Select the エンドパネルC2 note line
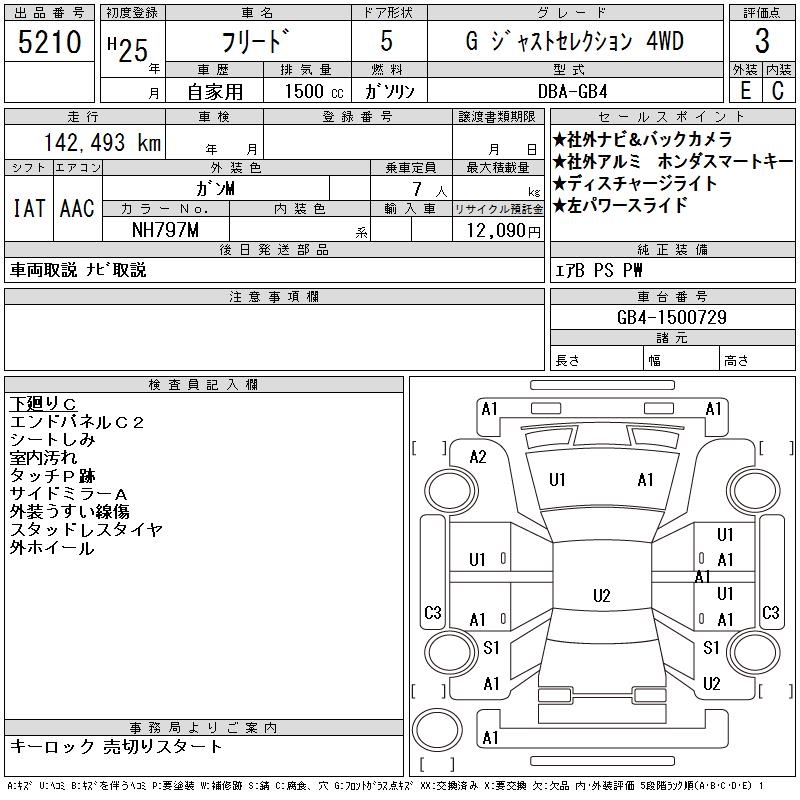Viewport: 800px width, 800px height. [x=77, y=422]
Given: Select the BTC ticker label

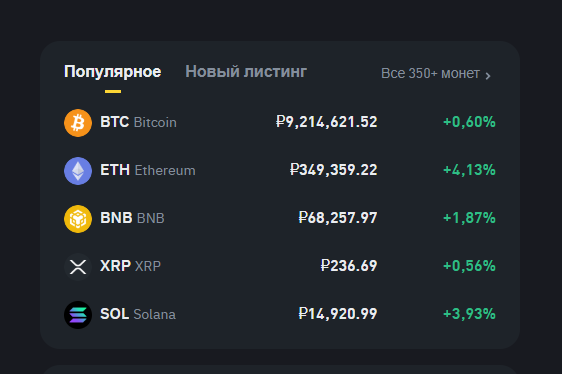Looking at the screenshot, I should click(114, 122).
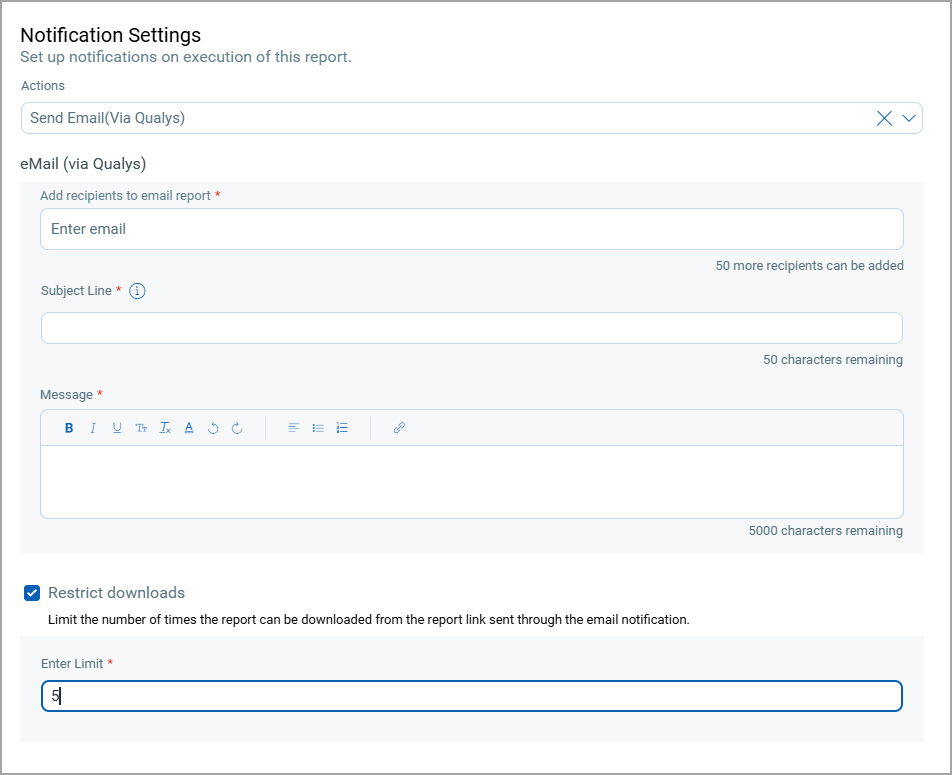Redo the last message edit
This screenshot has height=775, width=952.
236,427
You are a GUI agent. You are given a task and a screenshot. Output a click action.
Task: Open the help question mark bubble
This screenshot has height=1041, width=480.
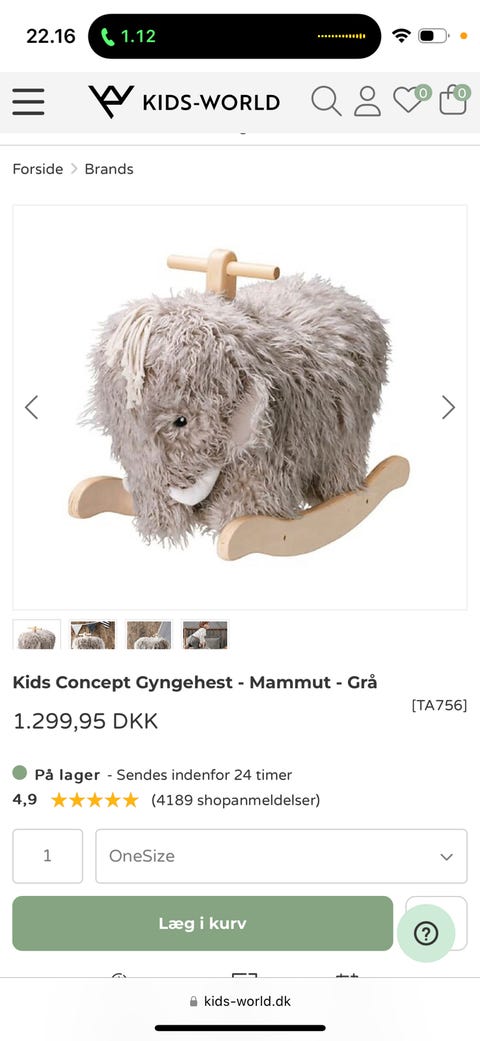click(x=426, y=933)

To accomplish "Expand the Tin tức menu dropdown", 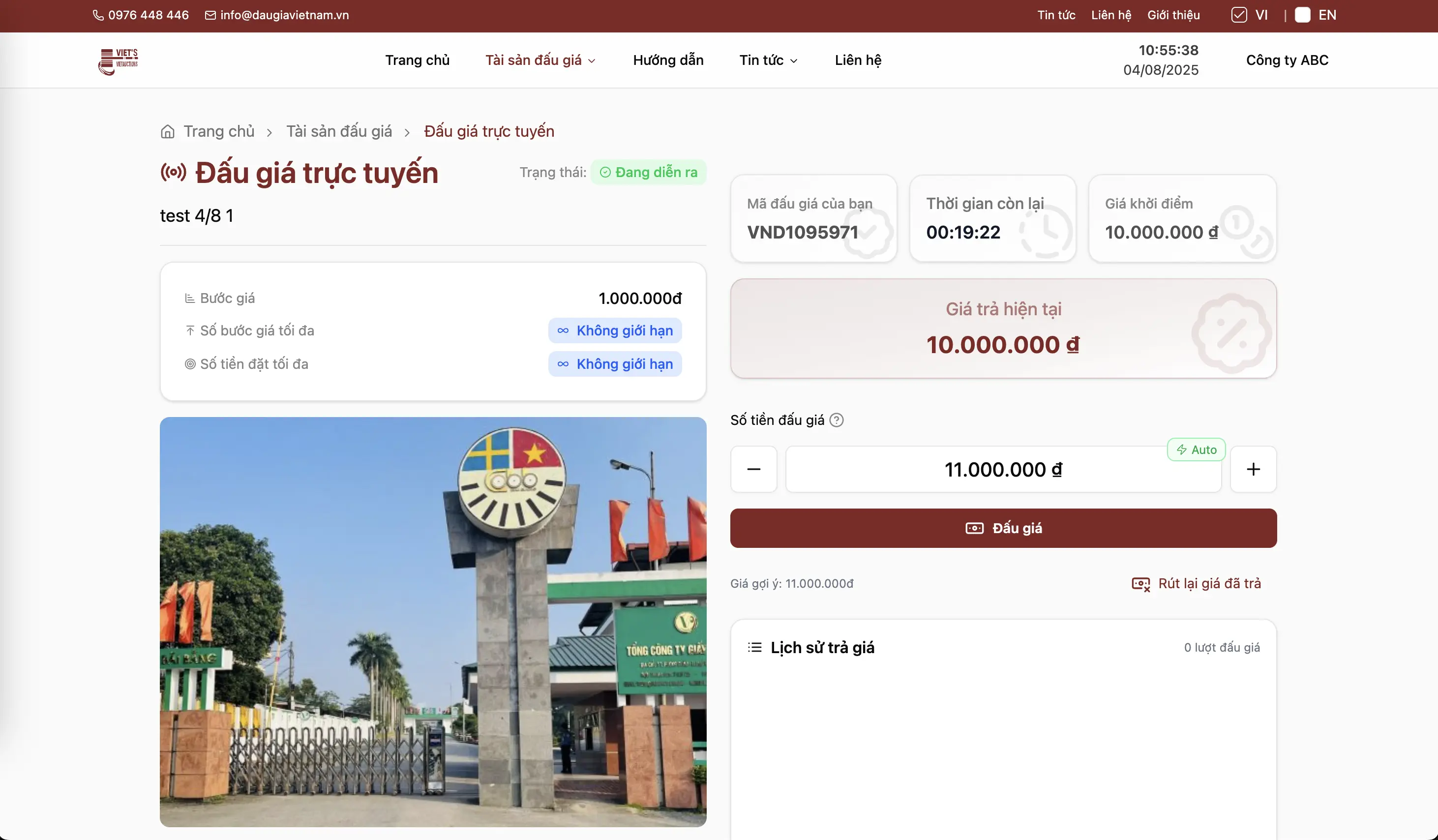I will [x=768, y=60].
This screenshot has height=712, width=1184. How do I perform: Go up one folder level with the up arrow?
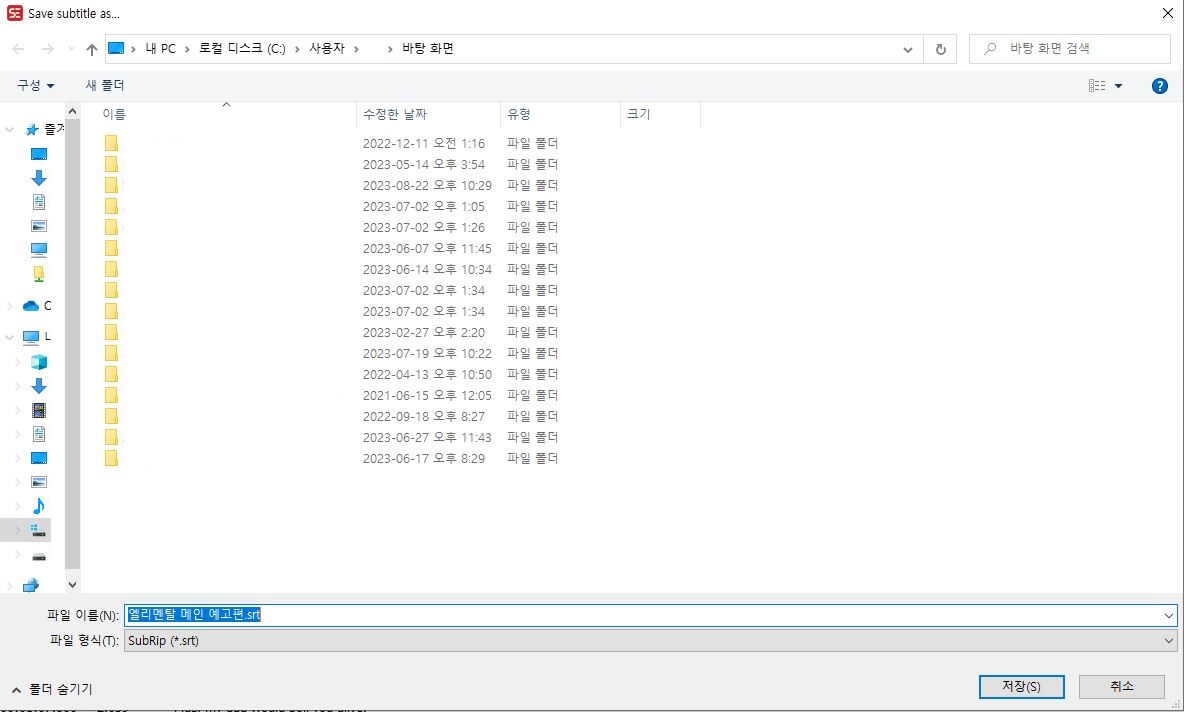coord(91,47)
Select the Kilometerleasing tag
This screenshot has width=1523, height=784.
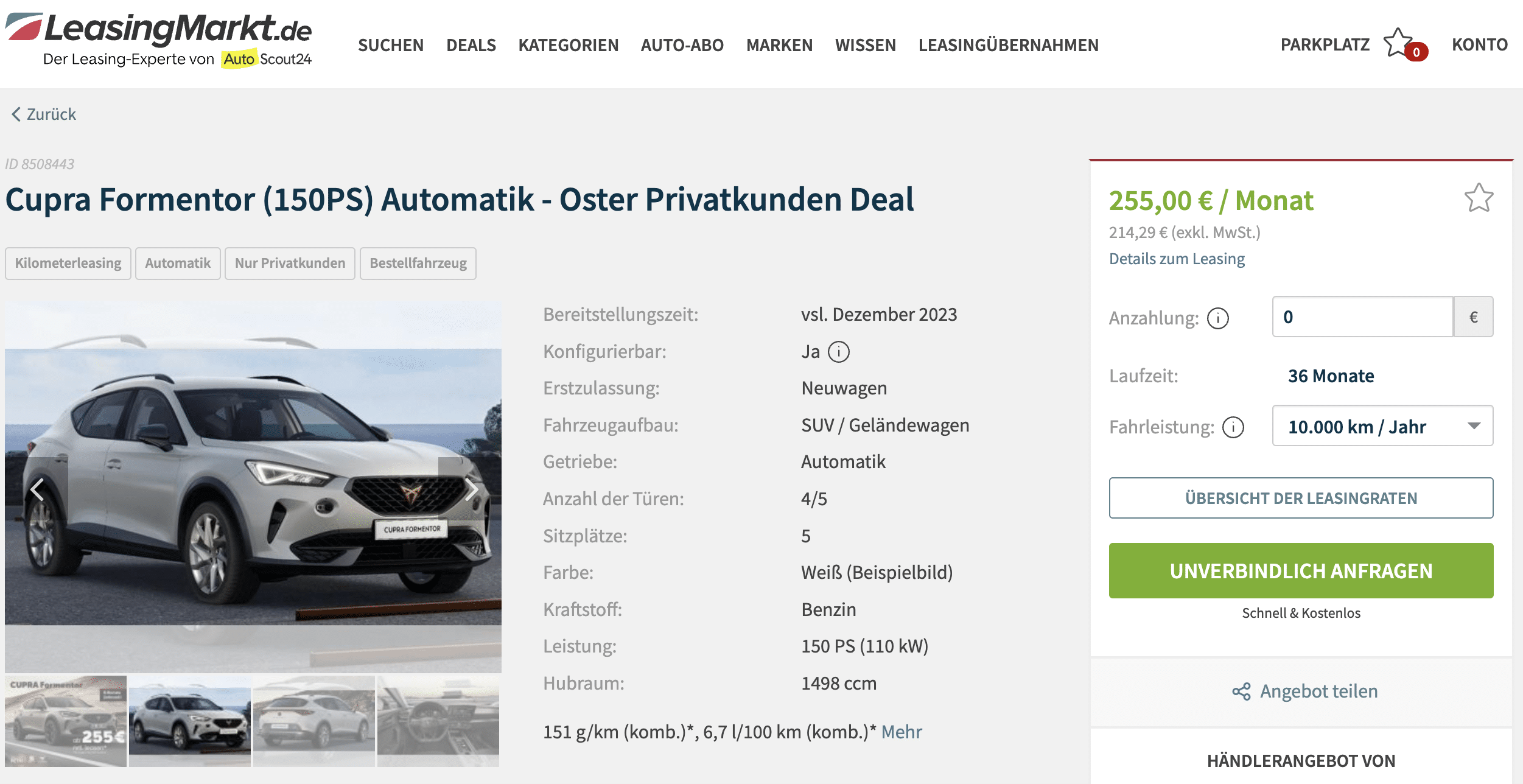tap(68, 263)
-=-=-
* Problem requirements
Rewrite the lines of the data from the one containing "Select the Kilometerleasing tag" through the end, inclusive, substituting "label" for "tag" and changing nothing else. Omit the pictures from your answer.

* Complete response
Select the Kilometerleasing label
This screenshot has width=1523, height=784.
tap(68, 263)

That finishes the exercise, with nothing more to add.